Et pourtant, j'y suis parvenu. Les premiers contacts ont été sans doute un peu raté, et le dernier en date s'est passé comme tu le sais . Mais tu sais, je ne regrette pas, car non seulement j'ai pu te revoir mais j'ai eu également la confirmation de ce que j'espérais de tout cœur : tu penses à moi . Ce sont par la force de tes pensées que j'ai pu t'apparaître, aussi fou que cela puisse paraître ! Tu ne peux pas t'imaginer combien cela m'a fait plaisir … Et j'en ai bien besoin car tu sais, être Avatar c'est pas tous les jours du gâteau !

A présent Eva, je t'envoie donc cette lettre et ce petit cadeau ; ce lapin n'a pas encore de nom, je suis sûr que tu en choisiras un bien meilleur que je ne l'aurai fait. Lorsque tu te sentiras prête à me parler de nouveau, tu sais à présent quoi faire. Pense à moi comme je pense à toi .

Tu me manques, co-équipière.

Jordan

Les larmes mouillèrent lentement le papier sans que l'encre ne bave pour autant . Un doux sourire s'épanouit sur le visage rouge d'Eva qui serra plus fort encore le petit lapin bleu qui couina de plaisir . Comment l'appellerait elle ? Elle n'était pas trop sûre en ses goûts, mais il lui semblait bien que ce petit bout d'être vivant – et bien réel – méritait le plus beau prénom du monde .

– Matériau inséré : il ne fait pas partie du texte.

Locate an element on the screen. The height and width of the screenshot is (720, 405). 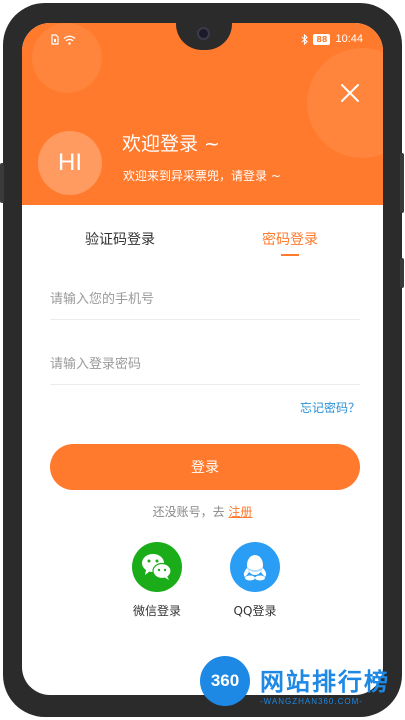
qq-icon is located at coordinates (255, 567). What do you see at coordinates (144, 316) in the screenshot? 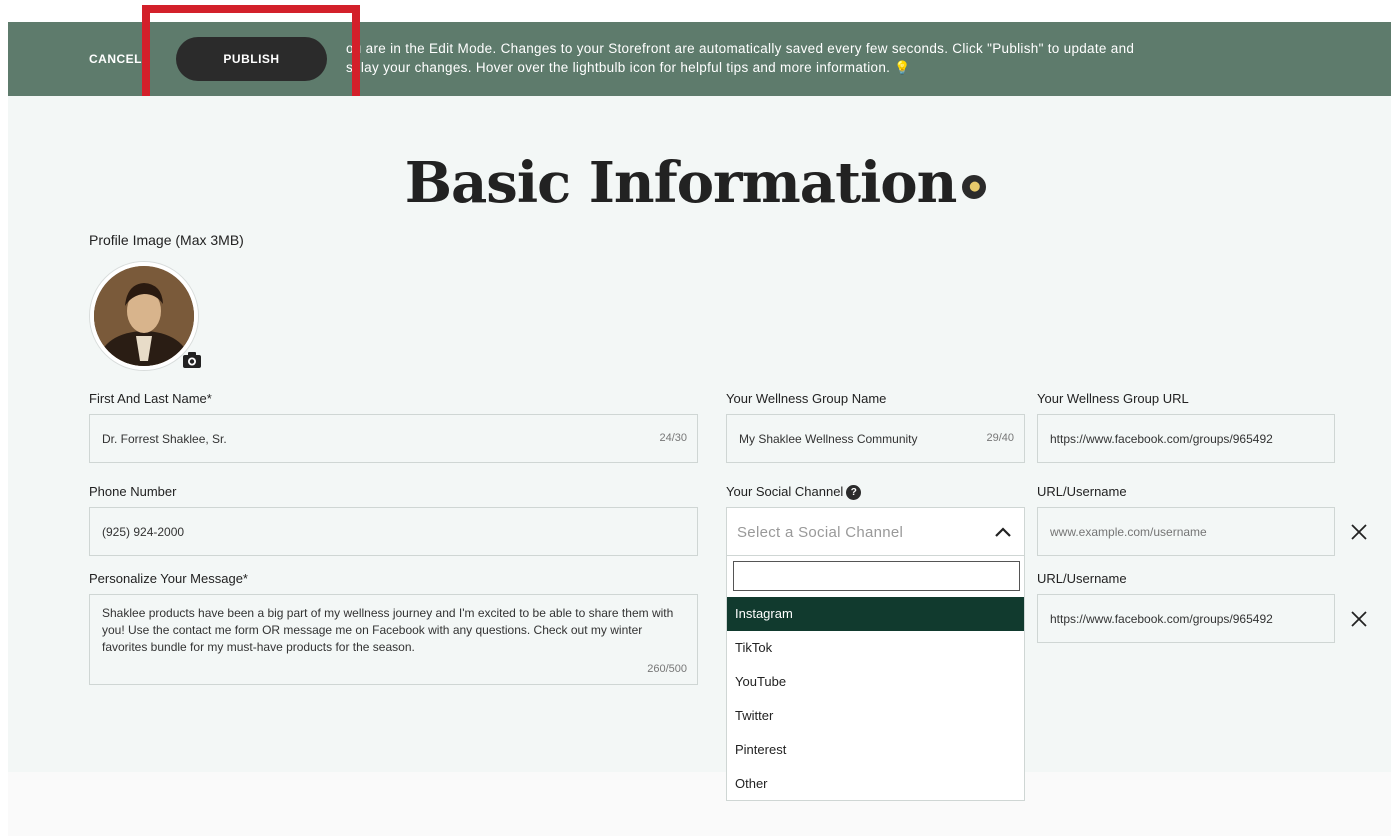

Le bonheur irradiait à présent comme le soleil la totalité de la grande chambre d'Eva. Elle ne doutait plus. Le nez contre le petit museau du lapin, Eva songea à la prochaine nuit qui l'attendait et à son prochain rêve. Contre elle, elle tenait enfin la preuve tangible et tant attendue.

La preuve que Jordan l'attendait quelque part.